Detecting Radiation For Fun And Profit

It used to be that every well-stocked doomsday bunker had a Geiger counter. These days, you don’t have to have a big tube-based meter. You can inexpensively get a compact digital instrument to handle your radiation detection needs. [DiodeGoneWild] reviews and tears down such a unit from FNIRSI. The case looks like several other similar instruments we’ve seen lately, so presumably, someone is mass-producing these handheld meter cases. You can see the video, below. The meter reads the absolute radioactivity and can also measure cumulative exposure.

After measuring a few common radioactive items, we get to the teardown. Inside, of course, is an ordinary tube. A few screws reveal a typical rechargeable battery, a fairly simple PCB with a microcontroller and battery backup for the real-time clock. A lot of the board is involved in multiplying voltage up to the several hundred volts required for the Geiger tube.

The other side of the PCB has only buttons, a vibration motor, and, of course, the LCD. We don’t know how you might test the relative accuracy other than comparing it to a known-good meter. The bare tube was, of course, more sensitive without the plastic cover, but that could be calibrated out, too.

A Geiger counter doesn’t have to have a lot of parts. Either way, a surprising number of things will set them off.

19 thoughts on “Detecting Radiation For Fun And Profit

      1. I bought a slightly used russian one from an Ukrainian atomic plant. It was wirking, but radioactive in it self, so not so accurate. Now 30 years later, it kind of mostly got away but still elevated.

    1. Ummm… The vast majority of fallout is low levels. Also I seriously doubt you can see the components in the pictures well enough to tell if they are rad hardened or not.

      Rad hard components and shielding are only required for intense fields for extended times.

      Note: I have had my cellphone in Rad and contamination areas without issue.

    2. Having actually tested ordinary consumer devices for radiation sensitivity, I can tell you your concerns are completely unwarranted. No rad-hardening is required, because ordinary consumer-grade stuff keeps functioning just fine after many hundreds of times human-lethal dose.

    3. Yeah, because people buy these in case of a nuclear war…

      But seriously, if there is enough radiation to destroy your cheap meter, you have far more important concerns to worry about.

    4. What you are saying reminds me of the “Weather Rock” a rock hung on a string used to tell the weather.

      “If the rock is wet, it’s raining.
      If the rock is swinging, the wind is blowing.
      If the rock casts a shadow, the sun is shining.
      If the rock does not cast a shadow and is not wet, the sky is cloudy.
      If the rock is difficult to see, it is foggy.
      If the rock is white, it is snowing.”

      If your Geiger counter is malfunctioning due to high radiation, you’re already utterly screwed.

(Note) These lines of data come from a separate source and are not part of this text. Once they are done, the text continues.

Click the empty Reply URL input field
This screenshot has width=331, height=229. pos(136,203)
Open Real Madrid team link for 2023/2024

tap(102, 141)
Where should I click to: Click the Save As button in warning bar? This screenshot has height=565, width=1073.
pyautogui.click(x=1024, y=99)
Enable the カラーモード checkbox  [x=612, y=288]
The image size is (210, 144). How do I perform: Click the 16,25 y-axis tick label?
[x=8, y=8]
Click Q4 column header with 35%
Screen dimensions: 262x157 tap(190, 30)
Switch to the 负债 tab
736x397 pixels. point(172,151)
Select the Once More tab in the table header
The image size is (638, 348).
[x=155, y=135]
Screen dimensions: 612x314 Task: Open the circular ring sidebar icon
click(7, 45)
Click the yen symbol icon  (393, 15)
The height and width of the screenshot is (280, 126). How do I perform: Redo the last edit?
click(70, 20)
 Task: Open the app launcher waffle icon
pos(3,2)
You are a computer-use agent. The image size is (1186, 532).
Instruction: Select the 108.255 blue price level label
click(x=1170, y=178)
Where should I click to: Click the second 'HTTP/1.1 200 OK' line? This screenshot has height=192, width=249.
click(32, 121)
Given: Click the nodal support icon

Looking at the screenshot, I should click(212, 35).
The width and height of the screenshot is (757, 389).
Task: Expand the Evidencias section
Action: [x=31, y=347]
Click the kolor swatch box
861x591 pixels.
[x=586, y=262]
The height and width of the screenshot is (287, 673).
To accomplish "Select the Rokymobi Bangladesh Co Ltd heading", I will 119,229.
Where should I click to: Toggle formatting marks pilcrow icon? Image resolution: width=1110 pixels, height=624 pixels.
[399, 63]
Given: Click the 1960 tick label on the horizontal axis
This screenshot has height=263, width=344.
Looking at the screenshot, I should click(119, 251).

  1. They should put geiger counters in every cellphone so they know how to steer the Population to stay away from those areas, how to appropriate responses and distribute resources, etc. The cellphones could constantly report radiation levels and their corresponding locations. Authorities could potentially almost immediately block a highway that leads to a nuclear power plant that just had a meltdown, or an entire street from an apartment that emits dangerous levels of radiation from an employee that lives in the apartment that was exposed to high levels of radiation. We’d know of leaks at x Ray labs by readings reported by neighboring Patients’ cellphones automatically reporting dangerous levels much like it constantly updates locations with GPS chips and even apps like Google photos, maps, etc. I’d like to pitch it to cellphone companies and large government organizations, police forces, etc. I think that if one of you techies can invent a geiger counter, small, yet efficient enough to work from inside a common smartphone, that is “cheap” enough to manufacture that it would be economically viable for a nuclear reactor company like a “Chernobyl Plant” to pay a “little extra” for their company’s employees’ cellphones to come with this feature to ensure they aren’t bringing their work home with them and radiating their homes and families, neighbors, supermarkets, etc. Plus, you’d probably get lucky at a checkpoint or something as an officer that walks past a vehicle stopped at the Mexican border suddenly hears his cellphone start beeping and then they’d know to stop that car, or pull if over if they didn’t catch it right away. Anyway, I like the idea. If one of you guys want to get the mechanism invented and patented, or something, we could pitch it to big bucks companies like government agencies, LG, etc.

    1. There already exist bluetooth connected sensors. The small sensors are expensive, as much as my whole (cheap) smartphone. The cheap ones are large, as large as my slightly older smartphone.
      On https://map.safecast.org/ you can find the map that contains a lot of data from bluetooth connected sensors. It’s graphically represented as colored tracks.

  2. Remember that without proper calibration, these are count meters and not dosimeters. A GM tube alone does not a dosimeter make, in the same way a random LDR does not a Lux meter make.